- **WRITTEN TASK**
Please render the listing below as a Markdown table with columns "No." and "Text", one row per line, skipping blank lines and leaving out the pictures.

- **PROVIDED RECORDS**

--------------------------------------------------

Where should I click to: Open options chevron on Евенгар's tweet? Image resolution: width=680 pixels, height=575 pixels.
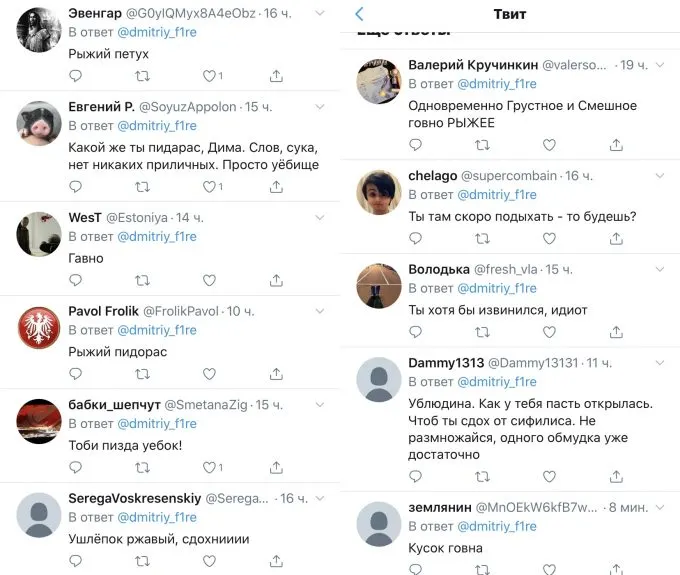coord(318,13)
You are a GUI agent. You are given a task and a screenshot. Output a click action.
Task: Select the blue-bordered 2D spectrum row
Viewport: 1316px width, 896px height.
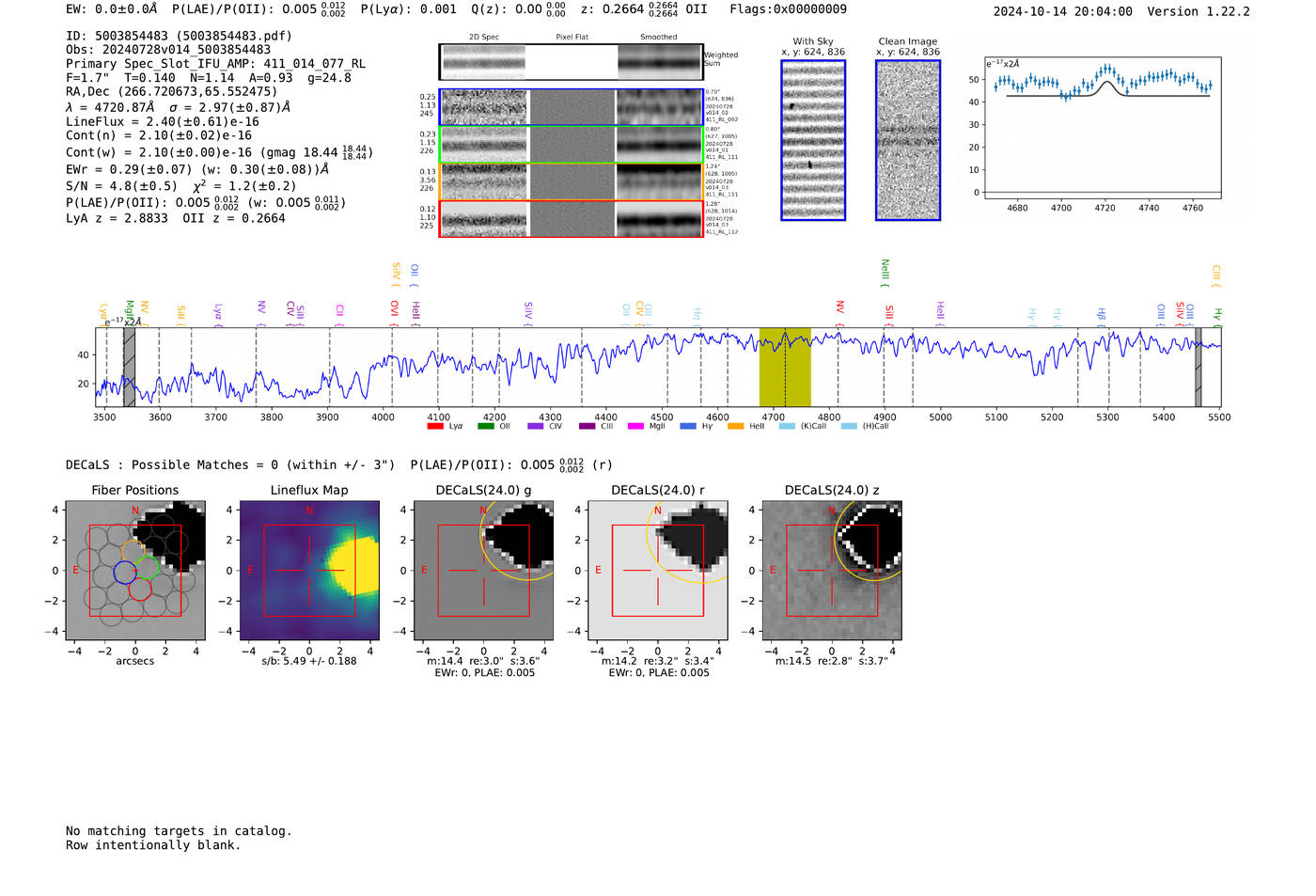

--------------------------------------------------

- **ANSWER TO THE PROBLEM**
| No. | Text |
|---|---|
| 1 | Where should I click to: Open options chevron on Евенгар's tweet? Image resolution: width=680 pixels, height=575 pixels. |
| 2 | coord(318,13) |
| 3 | You are a GUI agent. You are given a task and a screenshot. Output a click action. |
| 4 | Task: Select the blue-bordered 2D spectrum row |
| 5 | Viewport: 1316px width, 896px height. |